Exercise goal -> Repeat exactly the lines below that lie between the line with "The image size is (1024, 1003)." and the line with "You are a computer-use", counting both of those lines as part of the answer.

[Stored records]
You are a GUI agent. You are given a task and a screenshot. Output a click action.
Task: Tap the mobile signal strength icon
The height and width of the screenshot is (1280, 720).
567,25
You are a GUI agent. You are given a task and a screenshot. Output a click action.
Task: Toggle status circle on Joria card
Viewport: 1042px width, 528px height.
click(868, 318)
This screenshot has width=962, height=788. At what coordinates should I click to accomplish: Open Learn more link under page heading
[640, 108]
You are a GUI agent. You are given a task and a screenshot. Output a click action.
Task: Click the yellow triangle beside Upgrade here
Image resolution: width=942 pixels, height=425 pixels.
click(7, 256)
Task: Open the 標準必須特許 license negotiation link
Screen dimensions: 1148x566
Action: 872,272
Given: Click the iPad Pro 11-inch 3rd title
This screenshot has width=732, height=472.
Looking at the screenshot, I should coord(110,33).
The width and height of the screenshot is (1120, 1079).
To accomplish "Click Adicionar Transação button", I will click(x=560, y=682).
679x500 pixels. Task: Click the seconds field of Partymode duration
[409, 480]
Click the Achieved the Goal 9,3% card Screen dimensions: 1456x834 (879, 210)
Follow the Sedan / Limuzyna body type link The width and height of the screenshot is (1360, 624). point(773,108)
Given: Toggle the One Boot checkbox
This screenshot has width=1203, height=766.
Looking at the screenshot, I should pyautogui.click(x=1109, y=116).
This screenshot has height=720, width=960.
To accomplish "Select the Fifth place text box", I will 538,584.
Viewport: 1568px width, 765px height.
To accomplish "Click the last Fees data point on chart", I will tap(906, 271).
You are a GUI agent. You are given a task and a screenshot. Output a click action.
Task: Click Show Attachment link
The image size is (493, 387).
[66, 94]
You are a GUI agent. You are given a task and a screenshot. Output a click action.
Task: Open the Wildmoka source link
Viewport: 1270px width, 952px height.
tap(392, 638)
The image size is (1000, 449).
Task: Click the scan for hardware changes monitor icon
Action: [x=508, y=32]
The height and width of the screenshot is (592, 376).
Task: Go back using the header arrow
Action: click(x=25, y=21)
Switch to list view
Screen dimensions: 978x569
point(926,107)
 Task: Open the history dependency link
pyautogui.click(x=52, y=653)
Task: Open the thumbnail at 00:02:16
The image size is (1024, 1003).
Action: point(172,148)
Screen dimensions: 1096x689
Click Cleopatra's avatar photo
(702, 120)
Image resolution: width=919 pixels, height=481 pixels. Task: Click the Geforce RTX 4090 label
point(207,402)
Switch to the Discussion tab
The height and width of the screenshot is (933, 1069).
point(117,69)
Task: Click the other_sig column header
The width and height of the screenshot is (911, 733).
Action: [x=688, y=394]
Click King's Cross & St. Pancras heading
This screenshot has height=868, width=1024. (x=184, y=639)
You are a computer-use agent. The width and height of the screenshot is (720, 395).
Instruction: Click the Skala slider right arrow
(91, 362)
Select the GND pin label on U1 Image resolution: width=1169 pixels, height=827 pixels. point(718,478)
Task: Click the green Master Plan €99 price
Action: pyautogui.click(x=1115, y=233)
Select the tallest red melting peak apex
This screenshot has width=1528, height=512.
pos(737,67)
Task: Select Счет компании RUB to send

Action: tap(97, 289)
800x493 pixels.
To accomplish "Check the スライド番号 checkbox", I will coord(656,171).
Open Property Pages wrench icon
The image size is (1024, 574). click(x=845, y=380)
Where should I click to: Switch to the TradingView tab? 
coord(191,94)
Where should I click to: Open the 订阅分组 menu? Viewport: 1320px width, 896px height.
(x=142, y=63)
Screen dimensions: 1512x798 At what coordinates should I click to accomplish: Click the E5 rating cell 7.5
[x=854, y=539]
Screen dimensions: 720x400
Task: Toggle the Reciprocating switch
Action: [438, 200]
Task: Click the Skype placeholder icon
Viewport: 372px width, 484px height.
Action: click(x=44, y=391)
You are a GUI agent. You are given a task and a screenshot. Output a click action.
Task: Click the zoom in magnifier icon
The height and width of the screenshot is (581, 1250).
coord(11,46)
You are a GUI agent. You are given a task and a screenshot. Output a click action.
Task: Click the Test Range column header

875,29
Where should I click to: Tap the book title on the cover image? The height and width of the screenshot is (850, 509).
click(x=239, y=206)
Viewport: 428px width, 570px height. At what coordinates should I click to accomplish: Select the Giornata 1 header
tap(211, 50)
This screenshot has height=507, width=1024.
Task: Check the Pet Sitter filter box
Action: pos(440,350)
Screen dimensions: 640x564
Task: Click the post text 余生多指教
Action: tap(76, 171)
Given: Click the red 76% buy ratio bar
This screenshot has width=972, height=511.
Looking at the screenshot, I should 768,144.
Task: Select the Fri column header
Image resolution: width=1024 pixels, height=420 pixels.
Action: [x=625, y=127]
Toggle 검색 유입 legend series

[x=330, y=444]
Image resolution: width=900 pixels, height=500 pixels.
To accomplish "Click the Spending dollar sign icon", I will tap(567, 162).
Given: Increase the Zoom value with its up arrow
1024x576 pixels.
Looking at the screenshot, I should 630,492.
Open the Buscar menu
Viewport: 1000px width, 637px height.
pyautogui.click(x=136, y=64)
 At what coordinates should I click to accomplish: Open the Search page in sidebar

Output below ->
The image size is (1024, 1003).
Action: point(172,148)
Screen dimensions: 1096x689
Click Cleopatra's avatar photo
(702, 120)
Image resolution: width=919 pixels, height=481 pixels. Task: Click the Geforce RTX 4090 label
point(207,402)
Switch to the Discussion tab
The height and width of the screenshot is (933, 1069).
point(117,69)
Task: Click the other_sig column header
The width and height of the screenshot is (911, 733).
Action: [x=688, y=394]
Click King's Cross & St. Pancras heading
This screenshot has height=868, width=1024. (x=184, y=639)
You are a computer-use agent. The width and height of the screenshot is (720, 395).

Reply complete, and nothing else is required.